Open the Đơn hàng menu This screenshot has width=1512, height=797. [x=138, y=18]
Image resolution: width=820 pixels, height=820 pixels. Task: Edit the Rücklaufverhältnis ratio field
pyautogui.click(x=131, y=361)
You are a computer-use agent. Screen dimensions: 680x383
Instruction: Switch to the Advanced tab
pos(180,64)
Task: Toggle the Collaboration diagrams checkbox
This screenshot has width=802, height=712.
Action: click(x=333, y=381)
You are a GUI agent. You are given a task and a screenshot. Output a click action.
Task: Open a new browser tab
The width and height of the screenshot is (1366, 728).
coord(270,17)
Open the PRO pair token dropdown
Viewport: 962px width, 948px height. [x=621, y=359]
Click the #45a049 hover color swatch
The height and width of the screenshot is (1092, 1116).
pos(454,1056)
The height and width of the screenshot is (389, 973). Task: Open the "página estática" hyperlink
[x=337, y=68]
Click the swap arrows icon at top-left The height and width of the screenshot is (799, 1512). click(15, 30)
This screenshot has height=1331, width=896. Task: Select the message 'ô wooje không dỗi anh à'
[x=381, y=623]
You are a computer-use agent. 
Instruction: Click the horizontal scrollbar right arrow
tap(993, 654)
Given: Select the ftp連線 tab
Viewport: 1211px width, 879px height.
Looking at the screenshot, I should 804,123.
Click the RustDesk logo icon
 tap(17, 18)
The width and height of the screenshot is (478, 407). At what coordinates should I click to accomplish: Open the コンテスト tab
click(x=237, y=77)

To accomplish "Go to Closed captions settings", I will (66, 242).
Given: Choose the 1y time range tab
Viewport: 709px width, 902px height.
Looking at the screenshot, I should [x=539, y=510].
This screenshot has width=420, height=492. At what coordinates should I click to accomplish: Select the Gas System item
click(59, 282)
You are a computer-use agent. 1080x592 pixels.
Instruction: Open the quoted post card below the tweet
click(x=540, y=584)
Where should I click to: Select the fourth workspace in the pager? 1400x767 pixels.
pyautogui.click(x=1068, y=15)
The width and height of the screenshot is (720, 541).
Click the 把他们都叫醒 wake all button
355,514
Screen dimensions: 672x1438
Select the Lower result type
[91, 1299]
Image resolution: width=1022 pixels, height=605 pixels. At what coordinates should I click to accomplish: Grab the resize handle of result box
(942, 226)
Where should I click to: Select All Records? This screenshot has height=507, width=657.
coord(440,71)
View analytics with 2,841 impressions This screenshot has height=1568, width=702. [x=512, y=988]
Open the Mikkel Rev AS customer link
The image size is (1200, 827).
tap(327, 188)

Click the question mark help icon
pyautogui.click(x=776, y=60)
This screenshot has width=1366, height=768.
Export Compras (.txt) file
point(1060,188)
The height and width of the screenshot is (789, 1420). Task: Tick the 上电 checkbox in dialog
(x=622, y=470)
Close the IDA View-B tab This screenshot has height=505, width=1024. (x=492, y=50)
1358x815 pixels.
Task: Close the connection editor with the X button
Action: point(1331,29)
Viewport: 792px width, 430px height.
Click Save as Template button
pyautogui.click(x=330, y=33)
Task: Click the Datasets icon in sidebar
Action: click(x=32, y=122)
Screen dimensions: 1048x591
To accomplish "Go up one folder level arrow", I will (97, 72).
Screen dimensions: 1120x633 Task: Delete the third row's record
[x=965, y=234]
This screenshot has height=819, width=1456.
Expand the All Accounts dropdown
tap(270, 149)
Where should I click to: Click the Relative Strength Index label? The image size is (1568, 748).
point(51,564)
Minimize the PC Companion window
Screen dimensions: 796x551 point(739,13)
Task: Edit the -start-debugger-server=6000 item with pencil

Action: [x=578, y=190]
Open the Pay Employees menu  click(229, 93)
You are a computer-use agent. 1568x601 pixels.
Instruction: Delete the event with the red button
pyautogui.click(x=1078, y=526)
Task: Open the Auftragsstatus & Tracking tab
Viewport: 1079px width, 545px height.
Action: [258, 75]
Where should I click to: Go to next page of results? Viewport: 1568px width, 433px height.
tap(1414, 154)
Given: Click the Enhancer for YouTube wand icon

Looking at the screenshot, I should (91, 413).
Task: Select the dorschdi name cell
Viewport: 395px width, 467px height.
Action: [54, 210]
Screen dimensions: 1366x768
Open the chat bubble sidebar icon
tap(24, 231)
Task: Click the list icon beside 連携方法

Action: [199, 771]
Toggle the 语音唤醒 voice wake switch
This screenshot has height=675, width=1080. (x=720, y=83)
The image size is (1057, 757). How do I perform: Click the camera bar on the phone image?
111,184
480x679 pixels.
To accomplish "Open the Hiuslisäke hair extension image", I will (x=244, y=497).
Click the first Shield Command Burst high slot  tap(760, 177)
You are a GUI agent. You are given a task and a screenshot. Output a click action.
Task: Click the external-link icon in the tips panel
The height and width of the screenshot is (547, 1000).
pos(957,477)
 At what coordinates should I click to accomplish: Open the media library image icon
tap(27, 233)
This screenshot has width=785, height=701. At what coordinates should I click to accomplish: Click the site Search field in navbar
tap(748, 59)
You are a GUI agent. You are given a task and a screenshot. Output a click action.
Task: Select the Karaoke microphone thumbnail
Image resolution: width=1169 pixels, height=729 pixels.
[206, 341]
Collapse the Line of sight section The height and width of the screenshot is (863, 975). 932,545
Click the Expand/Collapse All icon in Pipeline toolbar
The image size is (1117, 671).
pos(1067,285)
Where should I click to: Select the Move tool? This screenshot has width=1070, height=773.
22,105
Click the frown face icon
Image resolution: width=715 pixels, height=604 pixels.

__Task brief__:
Copy every record exactly, with nothing added or dropped.

__Written answer__:
Open the Đơn hàng menu This screenshot has width=1512, height=797. [x=138, y=18]
Image resolution: width=820 pixels, height=820 pixels. Task: Edit the Rücklaufverhältnis ratio field
pyautogui.click(x=131, y=361)
You are a computer-use agent. Screen dimensions: 680x383
Instruction: Switch to the Advanced tab
pos(180,64)
Task: Toggle the Collaboration diagrams checkbox
This screenshot has width=802, height=712.
Action: click(x=333, y=381)
You are a GUI agent. You are given a task and a screenshot. Output a click action.
Task: Open a new browser tab
The width and height of the screenshot is (1366, 728).
coord(270,17)
Open the PRO pair token dropdown
Viewport: 962px width, 948px height. [x=621, y=359]
Click the #45a049 hover color swatch
The height and width of the screenshot is (1092, 1116).
pos(454,1056)
The height and width of the screenshot is (389, 973). Task: Open the "página estática" hyperlink
[x=337, y=68]
Click the swap arrows icon at top-left The height and width of the screenshot is (799, 1512). click(15, 30)
This screenshot has height=1331, width=896. Task: Select the message 'ô wooje không dỗi anh à'
[x=381, y=623]
You are a computer-use agent. 
Instruction: Click the horizontal scrollbar right arrow
tap(993, 654)
Given: Select the ftp連線 tab
Viewport: 1211px width, 879px height.
Looking at the screenshot, I should 804,123.
Click the RustDesk logo icon
 tap(17, 18)
The width and height of the screenshot is (478, 407). At what coordinates should I click to accomplish: Open the コンテスト tab
click(x=237, y=77)

To accomplish "Go to Closed captions settings", I will (66, 242).
Given: Choose the 1y time range tab
Viewport: 709px width, 902px height.
Looking at the screenshot, I should [x=539, y=510].
This screenshot has width=420, height=492. At what coordinates should I click to accomplish: Select the Gas System item
click(59, 282)
You are a computer-use agent. 1080x592 pixels.
Instruction: Open the quoted post card below the tweet
click(x=540, y=584)
Where should I click to: Select the fourth workspace in the pager? 1400x767 pixels.
pyautogui.click(x=1068, y=15)
The width and height of the screenshot is (720, 541).
Click the 把他们都叫醒 wake all button
355,514
Screen dimensions: 672x1438
Select the Lower result type
[91, 1299]
Image resolution: width=1022 pixels, height=605 pixels. At what coordinates should I click to accomplish: Grab the resize handle of result box
(942, 226)
Where should I click to: Select All Records? This screenshot has height=507, width=657.
coord(440,71)
View analytics with 2,841 impressions This screenshot has height=1568, width=702. [x=512, y=988]
Open the Mikkel Rev AS customer link
The image size is (1200, 827).
tap(327, 188)

Click the question mark help icon
pyautogui.click(x=776, y=60)
This screenshot has width=1366, height=768.
Export Compras (.txt) file
point(1060,188)
The height and width of the screenshot is (789, 1420). Task: Tick the 上电 checkbox in dialog
(x=622, y=470)
Close the IDA View-B tab This screenshot has height=505, width=1024. (x=492, y=50)
1358x815 pixels.
Task: Close the connection editor with the X button
Action: point(1331,29)
Viewport: 792px width, 430px height.
Click Save as Template button
pyautogui.click(x=330, y=33)
Task: Click the Datasets icon in sidebar
Action: click(x=32, y=122)
Screen dimensions: 1048x591
To accomplish "Go up one folder level arrow", I will (97, 72).
Screen dimensions: 1120x633 Task: Delete the third row's record
[x=965, y=234]
This screenshot has height=819, width=1456.
Expand the All Accounts dropdown
tap(270, 149)
Where should I click to: Click the Relative Strength Index label? The image size is (1568, 748).
point(51,564)
Minimize the PC Companion window
Screen dimensions: 796x551 point(739,13)
Task: Edit the -start-debugger-server=6000 item with pencil

Action: [x=578, y=190]
Open the Pay Employees menu  click(229, 93)
You are a computer-use agent. 1568x601 pixels.
Instruction: Delete the event with the red button
pyautogui.click(x=1078, y=526)
Task: Open the Auftragsstatus & Tracking tab
Viewport: 1079px width, 545px height.
Action: [258, 75]
Where should I click to: Go to next page of results? Viewport: 1568px width, 433px height.
tap(1414, 154)
Given: Click the Enhancer for YouTube wand icon

Looking at the screenshot, I should (91, 413).
Task: Select the dorschdi name cell
Viewport: 395px width, 467px height.
Action: [54, 210]
Screen dimensions: 1366x768
Open the chat bubble sidebar icon
tap(24, 231)
Task: Click the list icon beside 連携方法

Action: [199, 771]
Toggle the 语音唤醒 voice wake switch
This screenshot has height=675, width=1080. (x=720, y=83)
The image size is (1057, 757). How do I perform: Click the camera bar on the phone image?
111,184
480x679 pixels.
To accomplish "Open the Hiuslisäke hair extension image", I will (x=244, y=497).
Click the first Shield Command Burst high slot  tap(760, 177)
You are a GUI agent. You are given a task and a screenshot. Output a click action.
Task: Click the external-link icon in the tips panel
The height and width of the screenshot is (547, 1000).
pos(957,477)
 At what coordinates should I click to accomplish: Open the media library image icon
tap(27, 233)
This screenshot has width=785, height=701. At what coordinates should I click to accomplish: Click the site Search field in navbar
tap(748, 59)
You are a GUI agent. You are given a task and a screenshot. Output a click action.
Task: Select the Karaoke microphone thumbnail
Image resolution: width=1169 pixels, height=729 pixels.
[206, 341]
Collapse the Line of sight section The height and width of the screenshot is (863, 975). 932,545
Click the Expand/Collapse All icon in Pipeline toolbar
The image size is (1117, 671).
pos(1067,285)
Where should I click to: Select the Move tool? This screenshot has width=1070, height=773.
22,105
Click the frown face icon
Image resolution: width=715 pixels, height=604 pixels.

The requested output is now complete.